As the title of my post suggests, I'm not sure which derailleur type to order to upgrade from a Shimano 105 front mech to an Ultegra front mech and would appreciate any help.

I think I can use a braze on but am not sure - my current 105 mech has a band and I'm thinking I could just attach an Ultegra braze on mech to this band - am I correct?

Any help clearing this up for me would be appreciated.

thanks
GdL


----------



## Dr_John (Oct 11, 2005)

> I think I can use a braze on but am not sure - my current 105 mech has a band and I'm thinking I could just attach an Ultegra braze on mech to this band - am I correct?


Probably not, unless the 105 you current have is a braze-on plus clamp instead of just a clamp-on FD. You can use a braze-on FD with a clamp, but you have to buy the clamp. It's a completely different design from the clamp on an Ultegra clamp-on FD. The clamp on the clamp-on is essentially integrated into the design and cannot be modified to accommodate a braze-on FD.

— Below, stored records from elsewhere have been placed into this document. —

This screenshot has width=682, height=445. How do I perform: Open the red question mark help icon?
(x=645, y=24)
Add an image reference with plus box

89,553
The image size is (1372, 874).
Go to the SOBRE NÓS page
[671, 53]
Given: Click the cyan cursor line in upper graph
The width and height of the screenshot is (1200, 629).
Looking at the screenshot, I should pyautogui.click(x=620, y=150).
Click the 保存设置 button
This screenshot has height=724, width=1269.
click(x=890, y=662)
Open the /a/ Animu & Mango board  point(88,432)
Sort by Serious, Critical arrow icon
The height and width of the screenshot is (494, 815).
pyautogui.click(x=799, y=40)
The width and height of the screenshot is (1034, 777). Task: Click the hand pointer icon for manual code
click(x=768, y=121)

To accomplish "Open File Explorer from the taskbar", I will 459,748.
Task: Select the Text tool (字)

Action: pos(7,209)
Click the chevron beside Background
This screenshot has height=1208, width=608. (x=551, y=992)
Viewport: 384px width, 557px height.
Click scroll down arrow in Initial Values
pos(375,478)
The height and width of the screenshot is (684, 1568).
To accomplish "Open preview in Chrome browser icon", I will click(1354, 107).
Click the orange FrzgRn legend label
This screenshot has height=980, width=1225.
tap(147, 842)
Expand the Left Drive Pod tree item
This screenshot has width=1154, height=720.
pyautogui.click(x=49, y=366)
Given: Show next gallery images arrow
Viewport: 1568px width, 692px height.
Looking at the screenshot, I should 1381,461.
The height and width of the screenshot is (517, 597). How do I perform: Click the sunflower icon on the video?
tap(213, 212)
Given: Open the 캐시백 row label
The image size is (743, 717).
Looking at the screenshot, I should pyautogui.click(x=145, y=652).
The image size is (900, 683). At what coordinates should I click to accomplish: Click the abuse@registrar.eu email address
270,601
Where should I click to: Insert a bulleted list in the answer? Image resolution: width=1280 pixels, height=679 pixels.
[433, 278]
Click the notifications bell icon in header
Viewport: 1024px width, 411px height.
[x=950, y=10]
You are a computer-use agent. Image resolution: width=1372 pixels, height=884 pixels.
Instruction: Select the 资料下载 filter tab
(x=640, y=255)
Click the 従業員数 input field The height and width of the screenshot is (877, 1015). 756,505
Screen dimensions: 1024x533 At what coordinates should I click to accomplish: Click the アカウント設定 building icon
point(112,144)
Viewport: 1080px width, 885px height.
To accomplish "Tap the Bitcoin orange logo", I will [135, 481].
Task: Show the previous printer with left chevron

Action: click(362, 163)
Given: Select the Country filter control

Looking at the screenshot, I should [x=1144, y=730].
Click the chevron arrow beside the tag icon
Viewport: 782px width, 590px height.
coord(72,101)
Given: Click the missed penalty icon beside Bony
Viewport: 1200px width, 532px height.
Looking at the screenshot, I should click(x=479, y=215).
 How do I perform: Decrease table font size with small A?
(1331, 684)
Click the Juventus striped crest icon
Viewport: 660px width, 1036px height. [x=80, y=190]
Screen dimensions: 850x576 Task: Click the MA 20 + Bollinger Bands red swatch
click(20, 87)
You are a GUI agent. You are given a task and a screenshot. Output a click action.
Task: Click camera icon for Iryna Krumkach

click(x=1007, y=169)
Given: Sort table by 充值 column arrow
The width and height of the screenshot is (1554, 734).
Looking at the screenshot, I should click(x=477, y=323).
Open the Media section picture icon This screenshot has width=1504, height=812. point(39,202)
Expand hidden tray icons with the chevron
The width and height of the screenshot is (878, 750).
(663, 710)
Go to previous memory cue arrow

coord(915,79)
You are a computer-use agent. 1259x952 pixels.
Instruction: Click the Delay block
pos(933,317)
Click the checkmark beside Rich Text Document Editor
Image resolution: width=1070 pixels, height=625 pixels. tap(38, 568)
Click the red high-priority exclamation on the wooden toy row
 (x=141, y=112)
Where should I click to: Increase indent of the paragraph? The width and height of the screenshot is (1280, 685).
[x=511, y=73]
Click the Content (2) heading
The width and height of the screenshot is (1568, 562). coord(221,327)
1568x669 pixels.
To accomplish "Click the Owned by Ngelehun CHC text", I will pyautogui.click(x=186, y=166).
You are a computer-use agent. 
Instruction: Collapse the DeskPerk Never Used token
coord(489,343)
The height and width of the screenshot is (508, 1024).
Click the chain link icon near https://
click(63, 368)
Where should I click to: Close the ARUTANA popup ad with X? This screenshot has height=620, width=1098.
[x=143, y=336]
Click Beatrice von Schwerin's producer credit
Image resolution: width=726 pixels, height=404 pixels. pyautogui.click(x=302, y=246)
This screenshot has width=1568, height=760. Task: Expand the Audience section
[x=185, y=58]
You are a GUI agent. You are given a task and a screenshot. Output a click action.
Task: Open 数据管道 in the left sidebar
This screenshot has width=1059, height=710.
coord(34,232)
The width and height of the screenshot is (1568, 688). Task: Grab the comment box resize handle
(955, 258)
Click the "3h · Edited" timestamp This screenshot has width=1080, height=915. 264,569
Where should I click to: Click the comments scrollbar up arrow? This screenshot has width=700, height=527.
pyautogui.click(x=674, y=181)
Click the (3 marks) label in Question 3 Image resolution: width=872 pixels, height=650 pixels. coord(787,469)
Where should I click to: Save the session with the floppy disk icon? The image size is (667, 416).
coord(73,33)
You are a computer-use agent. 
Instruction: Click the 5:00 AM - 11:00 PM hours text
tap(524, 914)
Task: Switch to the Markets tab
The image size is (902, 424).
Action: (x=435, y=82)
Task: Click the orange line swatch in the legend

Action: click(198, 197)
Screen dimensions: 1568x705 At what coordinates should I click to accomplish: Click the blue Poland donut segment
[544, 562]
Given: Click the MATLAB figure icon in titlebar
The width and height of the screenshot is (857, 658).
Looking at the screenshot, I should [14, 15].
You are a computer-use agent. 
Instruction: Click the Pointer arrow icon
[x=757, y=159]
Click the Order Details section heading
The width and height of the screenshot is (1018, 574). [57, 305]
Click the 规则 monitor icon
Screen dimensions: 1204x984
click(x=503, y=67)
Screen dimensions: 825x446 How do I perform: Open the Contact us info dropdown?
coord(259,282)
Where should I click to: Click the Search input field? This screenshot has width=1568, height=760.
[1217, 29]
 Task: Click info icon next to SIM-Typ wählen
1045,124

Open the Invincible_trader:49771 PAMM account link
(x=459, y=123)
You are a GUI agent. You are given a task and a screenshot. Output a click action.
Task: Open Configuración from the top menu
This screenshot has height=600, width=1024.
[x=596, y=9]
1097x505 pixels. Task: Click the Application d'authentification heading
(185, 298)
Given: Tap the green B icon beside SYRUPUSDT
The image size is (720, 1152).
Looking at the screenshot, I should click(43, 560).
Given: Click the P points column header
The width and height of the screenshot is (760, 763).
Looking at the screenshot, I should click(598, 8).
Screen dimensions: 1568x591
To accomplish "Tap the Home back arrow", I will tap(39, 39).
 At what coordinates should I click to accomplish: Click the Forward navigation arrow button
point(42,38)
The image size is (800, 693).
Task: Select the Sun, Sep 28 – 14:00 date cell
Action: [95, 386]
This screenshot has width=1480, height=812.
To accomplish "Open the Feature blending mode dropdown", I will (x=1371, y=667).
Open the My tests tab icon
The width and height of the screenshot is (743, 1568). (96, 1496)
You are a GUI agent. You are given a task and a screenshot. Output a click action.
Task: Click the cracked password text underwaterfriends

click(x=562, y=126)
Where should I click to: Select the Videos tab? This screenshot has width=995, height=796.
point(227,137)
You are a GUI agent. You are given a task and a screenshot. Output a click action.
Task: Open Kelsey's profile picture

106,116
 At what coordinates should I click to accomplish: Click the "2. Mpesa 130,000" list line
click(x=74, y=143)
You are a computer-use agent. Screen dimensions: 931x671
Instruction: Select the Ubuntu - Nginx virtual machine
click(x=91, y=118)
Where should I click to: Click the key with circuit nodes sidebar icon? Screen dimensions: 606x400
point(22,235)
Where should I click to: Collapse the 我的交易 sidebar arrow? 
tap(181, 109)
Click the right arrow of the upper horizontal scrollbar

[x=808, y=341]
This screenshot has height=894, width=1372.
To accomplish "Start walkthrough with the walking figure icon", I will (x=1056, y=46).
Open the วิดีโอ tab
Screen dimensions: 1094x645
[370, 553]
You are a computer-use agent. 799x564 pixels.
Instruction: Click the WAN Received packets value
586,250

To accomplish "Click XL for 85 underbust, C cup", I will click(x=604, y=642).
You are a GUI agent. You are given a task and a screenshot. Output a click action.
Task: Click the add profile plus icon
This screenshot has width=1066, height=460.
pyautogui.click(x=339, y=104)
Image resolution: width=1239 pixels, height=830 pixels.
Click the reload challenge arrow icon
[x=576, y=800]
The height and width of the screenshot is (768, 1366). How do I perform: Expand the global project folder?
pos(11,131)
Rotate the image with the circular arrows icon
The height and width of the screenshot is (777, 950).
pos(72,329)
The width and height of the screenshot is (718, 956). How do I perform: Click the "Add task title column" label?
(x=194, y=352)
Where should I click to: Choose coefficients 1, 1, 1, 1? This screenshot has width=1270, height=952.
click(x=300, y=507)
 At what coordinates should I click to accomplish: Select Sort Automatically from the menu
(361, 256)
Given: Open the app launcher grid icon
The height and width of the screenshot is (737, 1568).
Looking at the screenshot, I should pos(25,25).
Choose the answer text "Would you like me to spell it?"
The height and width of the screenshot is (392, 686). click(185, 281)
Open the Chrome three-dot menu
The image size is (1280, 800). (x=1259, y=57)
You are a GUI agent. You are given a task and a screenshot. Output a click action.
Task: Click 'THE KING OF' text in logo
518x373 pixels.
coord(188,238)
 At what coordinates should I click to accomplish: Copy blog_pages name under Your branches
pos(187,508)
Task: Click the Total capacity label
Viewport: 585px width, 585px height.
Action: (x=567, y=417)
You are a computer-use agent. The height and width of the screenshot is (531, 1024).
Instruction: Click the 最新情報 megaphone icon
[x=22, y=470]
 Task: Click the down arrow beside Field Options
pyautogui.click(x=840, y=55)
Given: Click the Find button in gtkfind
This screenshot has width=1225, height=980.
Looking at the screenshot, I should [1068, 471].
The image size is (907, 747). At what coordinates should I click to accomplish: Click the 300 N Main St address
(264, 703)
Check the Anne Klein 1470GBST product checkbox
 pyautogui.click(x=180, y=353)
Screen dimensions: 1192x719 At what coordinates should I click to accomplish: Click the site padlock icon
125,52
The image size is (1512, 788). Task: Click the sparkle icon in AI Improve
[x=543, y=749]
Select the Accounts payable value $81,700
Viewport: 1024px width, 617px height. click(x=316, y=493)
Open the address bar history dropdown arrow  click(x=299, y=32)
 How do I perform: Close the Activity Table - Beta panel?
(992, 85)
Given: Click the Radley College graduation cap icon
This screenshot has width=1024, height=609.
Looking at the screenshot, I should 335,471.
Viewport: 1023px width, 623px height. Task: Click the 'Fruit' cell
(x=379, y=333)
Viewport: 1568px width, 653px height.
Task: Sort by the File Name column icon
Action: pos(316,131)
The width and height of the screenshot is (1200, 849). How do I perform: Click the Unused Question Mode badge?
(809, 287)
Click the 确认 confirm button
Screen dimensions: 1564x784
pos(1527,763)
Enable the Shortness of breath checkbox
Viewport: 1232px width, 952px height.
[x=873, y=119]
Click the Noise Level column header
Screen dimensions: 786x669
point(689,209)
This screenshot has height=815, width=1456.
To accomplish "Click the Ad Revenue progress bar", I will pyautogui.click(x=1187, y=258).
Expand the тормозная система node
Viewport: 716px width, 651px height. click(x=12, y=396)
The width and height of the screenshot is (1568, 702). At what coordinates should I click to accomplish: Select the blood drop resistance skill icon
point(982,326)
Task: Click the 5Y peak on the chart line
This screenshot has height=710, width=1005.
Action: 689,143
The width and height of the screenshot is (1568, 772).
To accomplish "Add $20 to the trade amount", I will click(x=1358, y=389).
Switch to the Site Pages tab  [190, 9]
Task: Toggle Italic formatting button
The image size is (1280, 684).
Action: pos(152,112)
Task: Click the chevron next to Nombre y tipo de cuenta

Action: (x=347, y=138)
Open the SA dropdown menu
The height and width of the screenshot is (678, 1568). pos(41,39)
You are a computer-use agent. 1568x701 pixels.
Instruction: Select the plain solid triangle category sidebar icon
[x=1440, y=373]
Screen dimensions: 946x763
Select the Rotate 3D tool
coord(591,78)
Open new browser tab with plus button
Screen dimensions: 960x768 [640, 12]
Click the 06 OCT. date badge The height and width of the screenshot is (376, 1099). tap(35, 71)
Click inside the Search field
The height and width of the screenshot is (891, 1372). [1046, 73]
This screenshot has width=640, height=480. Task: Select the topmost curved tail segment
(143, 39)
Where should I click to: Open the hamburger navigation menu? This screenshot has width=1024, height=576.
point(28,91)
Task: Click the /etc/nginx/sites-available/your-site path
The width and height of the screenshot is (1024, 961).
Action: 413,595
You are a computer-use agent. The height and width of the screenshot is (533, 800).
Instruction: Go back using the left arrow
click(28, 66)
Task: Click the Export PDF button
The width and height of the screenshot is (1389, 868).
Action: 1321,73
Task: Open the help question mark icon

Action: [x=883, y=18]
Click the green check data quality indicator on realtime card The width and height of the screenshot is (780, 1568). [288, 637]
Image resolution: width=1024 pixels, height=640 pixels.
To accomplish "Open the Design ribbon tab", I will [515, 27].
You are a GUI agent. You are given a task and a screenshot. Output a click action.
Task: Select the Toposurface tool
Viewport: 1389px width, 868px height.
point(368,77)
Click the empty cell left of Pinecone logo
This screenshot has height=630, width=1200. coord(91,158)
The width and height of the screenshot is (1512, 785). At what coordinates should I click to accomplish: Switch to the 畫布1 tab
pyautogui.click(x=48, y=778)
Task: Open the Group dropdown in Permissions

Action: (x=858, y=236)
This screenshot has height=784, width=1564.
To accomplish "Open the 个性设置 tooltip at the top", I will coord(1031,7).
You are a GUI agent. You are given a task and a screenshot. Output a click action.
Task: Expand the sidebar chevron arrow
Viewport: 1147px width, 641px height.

So, if you need a clamp-on FD, your options are:

Clamp-on or braze-on plus clamp, unless your current set up is a braze-on plus clamp.

Hope this helps.


----------



## giro di lento (Feb 2, 2009)

Thanks Dr_John, that does help. I've just checked the Specialized website and it says my bike has a Shimano 105, 31.8 clamp bottom pull front mech, so I'm guessing if I was to get an Ultegra one - I will need a 31.8 clamp version. Or I buy a braze on mech and buy a clamp separately. Is there any advantage of one way versus another?

Thanks again.


----------